• Exercise goal
Answer these from the forum thread below:
(a) How long is the cool-down between welding sessions?
(b) What size square tubing is tacked to the bottom side of the axle tubes?
(c) What did Robinhood4x4 realize the propane torch would be used for?

I think I'd skip the holes.

cougarfreak
05-20-2007, 11:11 PM
Thank you for doing the math for me. I arrived at that conclusion as well (although not as thoroughly as you've thought it through)... I'm almost done cutting out B and hope to have it welded in Tuesday. I'll post pics when finished.

cougarfreak
05-22-2007, 08:58 AM
heat welding area with propane torch, 1" welds per session, each session welding each corner alternating sides and ends, working from outside in. 30 min cool down between each session. tack 2" square tubing (cut off and ground after final cool) to the bottom side of the axle tubes...:welder: hopefully weld it this week.
http://www.cougarfreakphoto.com/files/truss%20mock%20B.jpg

cougarfreak
05-23-2007, 06:22 PM
Now I just gotta clean the axle and weld it!!!
http://www.cougarfreakphoto.com/files/IMG_4267%20Weld%20ready%20Truss.jpg

Robinhood4x4
05-23-2007, 07:14 PM
I had to think about that for a minute. It sounded like you were going to weld it with a propane torch. Then I realized you're going to heat it with the propane torch to prevent warping, then weld it.

Good luck.

cougarfreak
05-24-2007, 09:19 AM
hahhaha that would be trick, yeah?

• Data section
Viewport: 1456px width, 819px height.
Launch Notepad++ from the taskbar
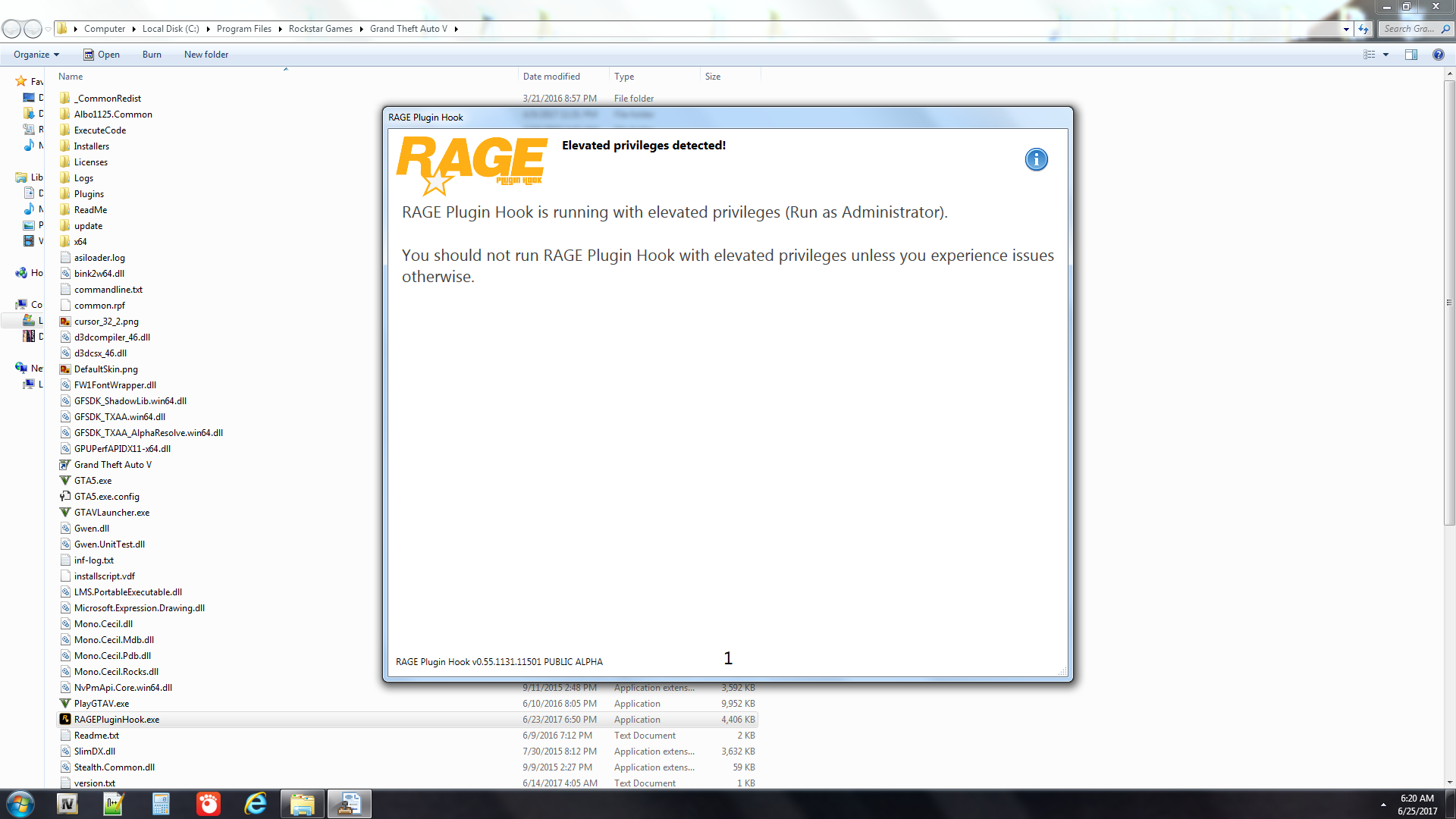(114, 804)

• Final result
(a) 30 minutes.
(b) 2" square tubing.
(c) Heating the area to prevent warping before welding.